The second figure is an estimate of the full lifecycle emissions, including the emissions associated with building each technology. The table assumes the assumed kg CO2-e / MWh for each technology. The figure for the battery is based on assumed embodied emissions of 65 kg/kWh, divided by the estimated electricity throughput over a 12-year life. The resultant estimated full lifecycle emission intensity of the grid is 28 kg CO2-e / MWh.

FAQs

  1. How did I choose the wind and solar scale factors? They are chosen to get wind, utility and rooftop solar to 60%, 20% & 25% of annual demand, which are my targets for this model. When this study commenced in Aug 2021, the annual penetration rate of wind, utility & rooftop solar on the NEM was 11.1%, 4.0% & 7.3% respectively, so the scale factors were 5.4x, 5.0x & 3.4x respectively. As each week passes and we install more wind and solar, the required scale factors will reduce. At week 50, they'd reduced to 5.0x, 4.0x & 2.9x respectively. When combined with ~8% from existing hydro and a yet to be determined fraction from 'other', I suspect the model will have 15%-20% excess generation over the year.

  2. How many GW of wind and solar will it take to reach this target penetration? Using current demand levels as used in this simulation, it will take approximately 41 GW of wind, 19 GW of utility PV and 39 GW of rooftop PV, based on assumed capacity factors of 34%, 25% and 15% respectively. However it is likely demand will more than double over the next couple of decades as we electrify sectors such as transport and heating.

  3. Why do your results so far have wind, utility and rooftop PV penetrations not equal to the targeted values of 60%, 25% and 20% respectively? The target values are for a full year. Some weeks and months are more or less windy than others. This simulation was started in late August, which usually corresponds to a more windy time of the year, so it is expected that this simulation will have higher than targeted wind amounts in the early months.

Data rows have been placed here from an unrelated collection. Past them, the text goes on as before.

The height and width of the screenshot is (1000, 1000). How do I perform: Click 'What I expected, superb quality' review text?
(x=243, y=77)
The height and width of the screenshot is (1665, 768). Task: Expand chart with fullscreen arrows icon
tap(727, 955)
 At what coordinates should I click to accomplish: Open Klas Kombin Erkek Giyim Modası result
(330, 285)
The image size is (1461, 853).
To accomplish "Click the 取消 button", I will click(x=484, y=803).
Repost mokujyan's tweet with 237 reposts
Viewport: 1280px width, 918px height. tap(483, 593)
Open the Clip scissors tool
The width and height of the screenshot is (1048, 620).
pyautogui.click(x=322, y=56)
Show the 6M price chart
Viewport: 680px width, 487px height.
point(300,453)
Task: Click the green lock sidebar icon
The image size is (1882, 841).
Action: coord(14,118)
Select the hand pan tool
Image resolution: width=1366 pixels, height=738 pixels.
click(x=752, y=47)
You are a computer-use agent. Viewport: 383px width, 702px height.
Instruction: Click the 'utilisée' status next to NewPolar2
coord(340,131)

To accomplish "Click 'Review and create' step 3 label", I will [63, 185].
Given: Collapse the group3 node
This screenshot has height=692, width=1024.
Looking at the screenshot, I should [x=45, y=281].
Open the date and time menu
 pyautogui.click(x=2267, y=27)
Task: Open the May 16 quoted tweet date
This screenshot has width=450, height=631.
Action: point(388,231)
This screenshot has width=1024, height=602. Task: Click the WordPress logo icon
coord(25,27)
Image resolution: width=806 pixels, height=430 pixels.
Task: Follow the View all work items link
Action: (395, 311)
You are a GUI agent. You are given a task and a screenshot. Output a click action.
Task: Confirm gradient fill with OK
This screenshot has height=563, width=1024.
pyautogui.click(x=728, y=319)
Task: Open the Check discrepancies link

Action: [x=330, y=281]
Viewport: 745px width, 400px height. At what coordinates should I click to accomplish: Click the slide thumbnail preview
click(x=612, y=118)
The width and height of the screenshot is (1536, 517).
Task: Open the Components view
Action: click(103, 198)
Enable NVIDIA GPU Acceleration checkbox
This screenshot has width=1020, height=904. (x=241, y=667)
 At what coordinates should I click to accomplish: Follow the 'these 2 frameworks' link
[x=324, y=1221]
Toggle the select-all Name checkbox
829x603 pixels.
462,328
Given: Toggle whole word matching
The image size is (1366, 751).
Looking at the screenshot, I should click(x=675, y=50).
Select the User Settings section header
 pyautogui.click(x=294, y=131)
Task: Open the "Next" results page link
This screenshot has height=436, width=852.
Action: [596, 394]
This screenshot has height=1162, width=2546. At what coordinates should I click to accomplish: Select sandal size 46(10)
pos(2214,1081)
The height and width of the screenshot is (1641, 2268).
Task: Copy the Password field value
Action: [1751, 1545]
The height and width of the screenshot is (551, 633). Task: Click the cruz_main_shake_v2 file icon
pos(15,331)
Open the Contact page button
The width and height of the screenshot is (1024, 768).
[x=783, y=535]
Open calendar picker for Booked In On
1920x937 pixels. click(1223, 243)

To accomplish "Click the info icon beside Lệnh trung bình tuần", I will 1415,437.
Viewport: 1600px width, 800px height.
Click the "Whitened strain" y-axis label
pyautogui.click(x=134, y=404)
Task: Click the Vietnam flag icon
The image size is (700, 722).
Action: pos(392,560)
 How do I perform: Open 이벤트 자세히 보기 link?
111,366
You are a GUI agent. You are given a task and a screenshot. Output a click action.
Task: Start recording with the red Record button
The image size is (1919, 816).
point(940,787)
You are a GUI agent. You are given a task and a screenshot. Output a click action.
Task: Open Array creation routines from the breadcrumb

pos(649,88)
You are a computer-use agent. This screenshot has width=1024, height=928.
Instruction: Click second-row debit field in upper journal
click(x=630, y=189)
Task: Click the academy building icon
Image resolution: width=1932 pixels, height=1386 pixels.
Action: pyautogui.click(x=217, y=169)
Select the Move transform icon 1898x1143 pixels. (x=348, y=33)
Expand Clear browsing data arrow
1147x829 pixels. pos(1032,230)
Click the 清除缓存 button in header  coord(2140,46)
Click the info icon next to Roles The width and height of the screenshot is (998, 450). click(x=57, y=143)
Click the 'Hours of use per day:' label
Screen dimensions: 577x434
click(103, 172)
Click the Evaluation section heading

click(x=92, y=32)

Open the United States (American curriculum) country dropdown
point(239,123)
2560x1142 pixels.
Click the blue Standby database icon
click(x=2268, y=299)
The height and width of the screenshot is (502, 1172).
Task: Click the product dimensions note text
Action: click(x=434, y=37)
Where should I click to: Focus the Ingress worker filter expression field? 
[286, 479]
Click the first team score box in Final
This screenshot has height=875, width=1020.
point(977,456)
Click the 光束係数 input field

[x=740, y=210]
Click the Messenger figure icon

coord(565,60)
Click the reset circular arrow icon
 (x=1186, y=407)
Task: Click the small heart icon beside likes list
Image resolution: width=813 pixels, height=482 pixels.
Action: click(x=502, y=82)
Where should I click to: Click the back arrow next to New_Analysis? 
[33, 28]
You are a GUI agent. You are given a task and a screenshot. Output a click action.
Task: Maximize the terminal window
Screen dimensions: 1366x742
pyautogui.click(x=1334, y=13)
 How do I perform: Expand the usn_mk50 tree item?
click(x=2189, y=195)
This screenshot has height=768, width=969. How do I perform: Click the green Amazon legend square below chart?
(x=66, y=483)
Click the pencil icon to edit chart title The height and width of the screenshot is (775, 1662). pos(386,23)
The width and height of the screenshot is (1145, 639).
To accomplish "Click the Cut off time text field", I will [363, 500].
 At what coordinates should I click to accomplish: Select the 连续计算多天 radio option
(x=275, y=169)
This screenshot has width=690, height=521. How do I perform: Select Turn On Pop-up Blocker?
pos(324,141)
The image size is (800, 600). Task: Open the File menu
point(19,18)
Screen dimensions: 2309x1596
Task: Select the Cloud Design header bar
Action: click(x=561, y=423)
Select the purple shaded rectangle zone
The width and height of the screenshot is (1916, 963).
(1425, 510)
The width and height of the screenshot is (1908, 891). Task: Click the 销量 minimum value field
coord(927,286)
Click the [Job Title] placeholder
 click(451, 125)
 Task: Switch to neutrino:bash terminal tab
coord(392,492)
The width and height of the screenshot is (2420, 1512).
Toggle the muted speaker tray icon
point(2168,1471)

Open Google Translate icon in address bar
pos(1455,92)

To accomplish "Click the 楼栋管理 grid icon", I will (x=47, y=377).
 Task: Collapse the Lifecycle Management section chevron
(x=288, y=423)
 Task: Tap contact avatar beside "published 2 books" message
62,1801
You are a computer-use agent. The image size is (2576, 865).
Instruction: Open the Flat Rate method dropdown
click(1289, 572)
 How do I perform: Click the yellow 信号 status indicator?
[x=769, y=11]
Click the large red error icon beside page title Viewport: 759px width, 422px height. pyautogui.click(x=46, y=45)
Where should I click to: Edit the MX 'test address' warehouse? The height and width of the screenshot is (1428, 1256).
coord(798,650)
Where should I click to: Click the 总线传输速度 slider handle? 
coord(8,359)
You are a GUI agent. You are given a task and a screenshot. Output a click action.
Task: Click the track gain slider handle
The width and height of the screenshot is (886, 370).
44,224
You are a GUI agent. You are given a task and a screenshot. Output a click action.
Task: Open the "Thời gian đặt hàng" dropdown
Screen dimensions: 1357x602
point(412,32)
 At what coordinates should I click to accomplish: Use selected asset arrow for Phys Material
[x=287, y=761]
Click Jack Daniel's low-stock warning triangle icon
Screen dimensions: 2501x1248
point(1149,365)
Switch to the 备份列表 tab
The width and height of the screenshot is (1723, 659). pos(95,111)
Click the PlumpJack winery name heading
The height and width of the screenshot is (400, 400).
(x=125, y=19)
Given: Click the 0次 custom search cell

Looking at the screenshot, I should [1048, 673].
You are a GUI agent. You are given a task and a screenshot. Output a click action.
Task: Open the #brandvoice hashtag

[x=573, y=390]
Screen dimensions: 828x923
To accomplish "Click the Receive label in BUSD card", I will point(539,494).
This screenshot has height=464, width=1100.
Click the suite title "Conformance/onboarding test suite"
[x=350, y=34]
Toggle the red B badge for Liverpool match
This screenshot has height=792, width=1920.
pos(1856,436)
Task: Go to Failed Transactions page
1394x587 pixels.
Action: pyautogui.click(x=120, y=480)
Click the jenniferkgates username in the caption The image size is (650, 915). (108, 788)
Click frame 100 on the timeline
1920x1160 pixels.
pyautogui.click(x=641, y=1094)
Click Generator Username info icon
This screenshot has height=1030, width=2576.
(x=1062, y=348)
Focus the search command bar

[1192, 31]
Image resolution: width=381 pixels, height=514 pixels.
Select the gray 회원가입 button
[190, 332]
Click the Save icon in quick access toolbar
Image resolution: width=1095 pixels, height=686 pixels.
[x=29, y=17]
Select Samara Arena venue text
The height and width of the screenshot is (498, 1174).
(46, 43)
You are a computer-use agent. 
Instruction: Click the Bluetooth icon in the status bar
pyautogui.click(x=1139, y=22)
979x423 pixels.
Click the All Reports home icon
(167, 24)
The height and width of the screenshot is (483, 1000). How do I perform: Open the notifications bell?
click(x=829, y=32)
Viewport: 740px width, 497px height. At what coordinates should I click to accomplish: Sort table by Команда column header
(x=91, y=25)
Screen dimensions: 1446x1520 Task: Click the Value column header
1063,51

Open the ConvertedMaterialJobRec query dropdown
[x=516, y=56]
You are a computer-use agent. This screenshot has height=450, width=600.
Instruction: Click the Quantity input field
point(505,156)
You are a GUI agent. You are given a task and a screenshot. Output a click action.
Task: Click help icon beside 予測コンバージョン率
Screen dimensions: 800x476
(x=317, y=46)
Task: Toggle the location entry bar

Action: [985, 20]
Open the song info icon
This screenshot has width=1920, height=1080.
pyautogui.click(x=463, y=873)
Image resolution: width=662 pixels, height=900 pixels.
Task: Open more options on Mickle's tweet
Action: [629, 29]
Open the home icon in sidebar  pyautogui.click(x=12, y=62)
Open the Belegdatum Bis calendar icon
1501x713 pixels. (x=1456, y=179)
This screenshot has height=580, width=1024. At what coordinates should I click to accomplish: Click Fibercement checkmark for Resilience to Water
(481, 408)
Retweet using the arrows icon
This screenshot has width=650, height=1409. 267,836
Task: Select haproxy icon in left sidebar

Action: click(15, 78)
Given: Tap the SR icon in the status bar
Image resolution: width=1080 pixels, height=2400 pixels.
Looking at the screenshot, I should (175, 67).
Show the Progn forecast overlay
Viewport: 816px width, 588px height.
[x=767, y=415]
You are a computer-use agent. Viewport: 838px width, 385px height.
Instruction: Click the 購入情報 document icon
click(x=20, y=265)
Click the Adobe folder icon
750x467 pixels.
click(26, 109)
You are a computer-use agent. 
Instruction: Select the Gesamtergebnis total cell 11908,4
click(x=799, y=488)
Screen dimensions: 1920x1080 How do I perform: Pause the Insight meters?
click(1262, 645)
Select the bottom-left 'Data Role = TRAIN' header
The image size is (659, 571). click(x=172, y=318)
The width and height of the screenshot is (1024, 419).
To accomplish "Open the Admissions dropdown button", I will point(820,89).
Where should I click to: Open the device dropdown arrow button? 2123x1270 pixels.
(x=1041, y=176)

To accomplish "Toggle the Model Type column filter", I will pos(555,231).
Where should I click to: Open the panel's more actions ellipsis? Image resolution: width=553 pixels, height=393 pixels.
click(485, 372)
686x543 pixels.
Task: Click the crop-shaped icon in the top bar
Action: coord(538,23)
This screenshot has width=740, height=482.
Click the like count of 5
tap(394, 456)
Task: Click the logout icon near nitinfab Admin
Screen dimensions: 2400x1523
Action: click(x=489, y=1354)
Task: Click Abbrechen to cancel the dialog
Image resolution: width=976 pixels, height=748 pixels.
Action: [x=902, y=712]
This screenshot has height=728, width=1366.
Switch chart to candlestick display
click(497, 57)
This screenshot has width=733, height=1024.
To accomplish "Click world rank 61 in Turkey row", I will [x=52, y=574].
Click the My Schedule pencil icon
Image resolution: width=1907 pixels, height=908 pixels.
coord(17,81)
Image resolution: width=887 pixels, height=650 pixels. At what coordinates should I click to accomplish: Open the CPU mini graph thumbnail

As we approach summer then solar penetration will also be above average. Even after 12 months of simulations, the renewable penetrations will likely differ from the target values, as I cannot know in advance if the year will be more or less windy or sunny than average. But it is hoped they will be relatively close.

  4. How have storage, ‘other’ and hydro been dispatched? It is assumed all 3 are highly flexible. They have been dispatched in way to minimise ‘other’ generation, subject to certain limits for hydro. Hydro is limited to between 200MW & 6,000MW, which reflect historical extremes. Weekly hydro is kept above 168 GWh. I’m aiming to keep annual generation to within the range of 10,000 to 19,000 GWh, though hopefully closer to 15,000 GWh or ~7.5% of NEM demand, again reflecting historical levels.

  5. What is ‘other’? ‘Other’ is deliberately left undefined. It could be gas generation, or more preferably it could be a highly flexible dispatchable generator running on renewable fuels (biofuels, green hydrogen etc). For the purposes of CO2 intensity calculations, I’ve assumed “other” has an intensity of 700 kg/MWh which is typical of peaking gas or reciprocating engines. When calculating the renewable percentage of the simulation, I have excluded "other", even though it is hoped that in the future "other" does become renewable.

  6. Does your model assume perfect foresight? For the first 6 days of each 7 day run, my model assumes 24 hours perfect foresight. That is, it knows exactly what the wind, solar and demand will be 24 hours in advance. AEMO is able to reasonably accurately predict these quantities 24 hours in advance (and beyond), though not perfectly. For the last day of my 7-day simulation, the length of the perfect foresight linearly reduces to zero hours.

  7. Didn’t your other study only have 81 GWh of short-term storage? Yes, but my other study also included the 2 GW / 350 GWh Snowy2, which reduces short-term storage requirements. Short-term storage has also gone up due to this model having a slightly higher bias to solar, and due to this model being under-represented in wind from QLD, which is very slightly anticorrelated to wind in the other states.